Sanne Nygaard1,2 email, Anders Jacobsen1,2 email, Morten Lindow1,2,7 email, Jens Eriksen3 email, Eva Balslev4 email, Henrik Flyger5 email, Niels Tolstrup6 email, Søren Møller6 email, Anders Krogh1 email and Thomas Litman6 email

1The Bioinformatics Centre, Department of biology, University of Copenhagen, 2200 Copenhagen N, Denmark

2The Biotech Research and Innovation Centre (BRIC), Department of biology, University of Copenhagen, 2200 Copenhagen N, Denmark

3Laboratory of Oncology, Herlev University Hospital, 2730 Herlev, Denmark

4Department of Pathology, Herlev University Hospital, 2730 Herlev, Denmark

5Department of Breast Surgery, Herlev University Hospital, 2730 Herlev, Denmark

6Exiqon A/S, Bygstubben 9, 2950 Vedbæk, Denmark

7Santaris Pharma A/S, Bøge Allé 3-5, 2970 Hørsholm, Denmark

author email corresponding author email

BMC Medical Genomics 2009, 2:35doi:10.1186/1755-8794-2-35

Published: 9 June 2009

Abstract

Background

MiRNAs play important roles in cellular control and in various disease states such as cancers, where they may serve as markers or possibly even therapeutics.
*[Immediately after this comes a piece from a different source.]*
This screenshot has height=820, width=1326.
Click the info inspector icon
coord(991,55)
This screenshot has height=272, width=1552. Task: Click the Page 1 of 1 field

Identifying the whole repertoire of miRNAs and understanding their expression patterns is therefore an important goal.

Methods

Here we describe the analysis of 454 pyrosequencing of small RNA from four different tissues: Breast cancer, normal adjacent breast, and two teratoma cell lines. We developed a pipeline for identifying new miRNAs, emphasizing extracting and retaining as much data as possible from even noisy sequencing data. We investigated differential expression of miRNAs in the breast cancer and normal adjacent breast samples, and systematically examined the mature sequence end variability of miRNA compared to non-miRNA loci.

Results

We identified five novel miRNAs, as well as two putative alternative precursors for known miRNAs. Several miRNAs were differentially expressed between the breast cancer and normal breast samples. The end variability was shown to be significantly different between miRNA and non-miRNA loci.

Conclusion

Pyrosequencing of small RNAs, together with a computational pipeline, can be used to identify miRNAs in tumor and other tissues. Measures of miRNA end variability may in the future be incorporated into the discovery pipeline as a discriminatory feature. Breast cancer samples show a distinct miRNA expression profile compared to normal adjacent breast.